Ms Wade explained the ethos further: "There is a new marina being built at the Palm Jumeirah, and there are going to be lovely gardens. Everything there is going to be very, very British to complement what we do on board the vessel itself."

Apart from drawing tourists from across the globe, the QE2 will also become a conference and events venue to enhance Dubai's reputation as a fast expanding international business base.

Jerad Bachar, director of Dubai's Convention Bureau, said: "This has been quite a coup for Nakheel. The amount of PR and general discussion which has been generated in the UK and throughout the world about the QE2 coming here has been tremendous.

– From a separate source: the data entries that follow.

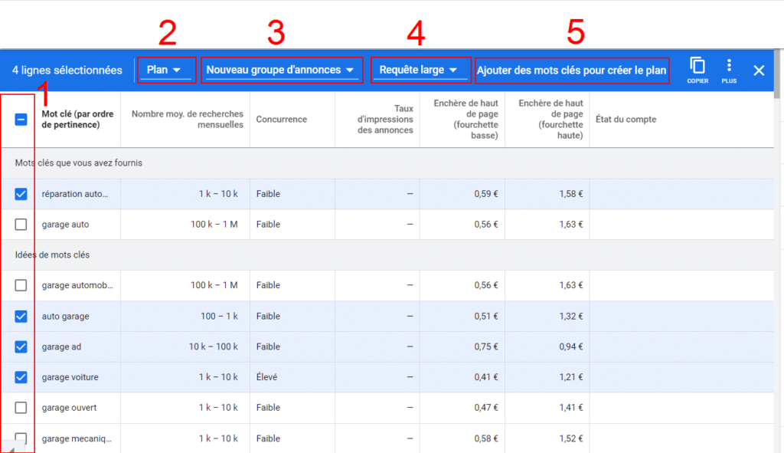The width and height of the screenshot is (784, 453).
Task: Toggle the select-all header checkbox
Action: point(21,120)
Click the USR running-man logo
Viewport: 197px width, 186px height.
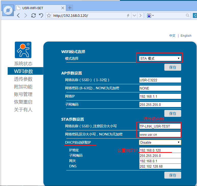[x=23, y=50]
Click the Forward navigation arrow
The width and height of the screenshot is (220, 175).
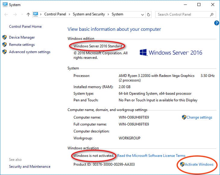click(14, 14)
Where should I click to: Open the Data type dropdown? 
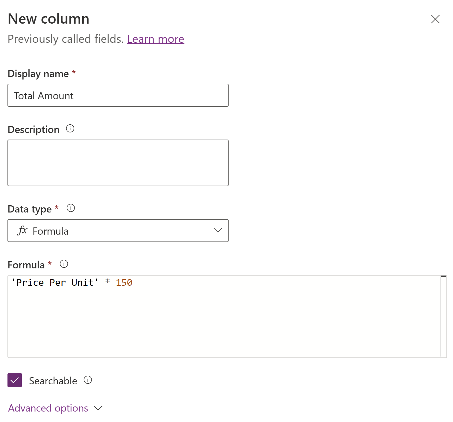[x=118, y=230]
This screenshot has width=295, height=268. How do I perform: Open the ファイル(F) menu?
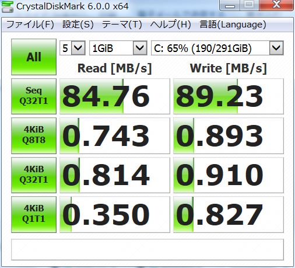[x=30, y=25]
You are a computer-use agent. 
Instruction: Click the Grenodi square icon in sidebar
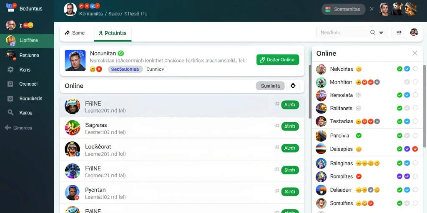[x=10, y=84]
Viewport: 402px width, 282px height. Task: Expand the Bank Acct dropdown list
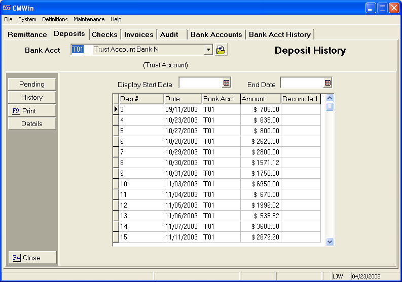[x=208, y=50]
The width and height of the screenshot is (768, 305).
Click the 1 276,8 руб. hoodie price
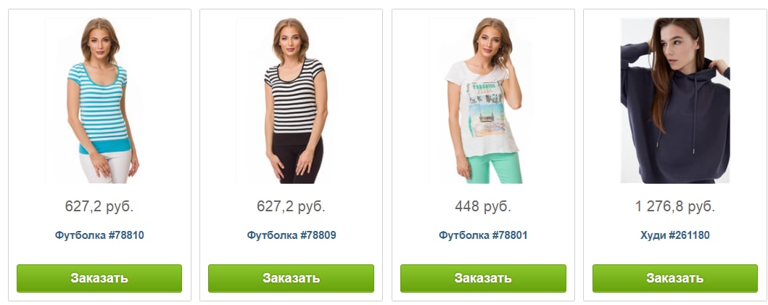pyautogui.click(x=675, y=206)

"She is going to be a very important addition to the facilities in Dubai, and very different from what is already here.

"The existing hotels, particularly the Burj Al Arab, are all about extreme luxury. Yes, the QE2 will be luxurious, but she will also be an attraction in herself. People will be attracted here from the UK, Europe, America, all over the world, to see her.

"Everything here is brand new. But the QE2 has a magnificent history."

That point is best illustrated by the fact that the last great icon of the age of seagoing splendour is older than most of Dubai. The vessel's final days will be spent in a location that was little more than a pearl-fishing community of people gathered around a creek when she began her life at John Brown's shipyard in 1967.

Before she arrives in the Gulf, there is one last cruise to be completed, for which tickets sold out in les than an hour. From Southampton tomorrow, the QE2 will sail the Mediterranean via ports including Lisbon, Gibraltar, Naples, Malta and Alexandria, then through the Suez Canal. Shortly after 5pm on November 26, she will arrive in Dubai to a spectacular reception.

The ex-pat community is being encouraged to welcome her in a ceremony which its organisers promise will be majestic in both style and scale. The following day, her passengers will disembark and the Cunard crew will leave for the last time.

"We want to give her a huge Dubai-style welcome and celebration," said Ms Wade. "This will, after all, be her last welcome. It has to be special."

However, she is convinced that the new incarnation will prove popular. "We have many people who love the QE2, you could call them her fans, who have written to us asking about what is going to happen to her. We explain and they always come back and tell us they feel reassured that the ship is in good hands."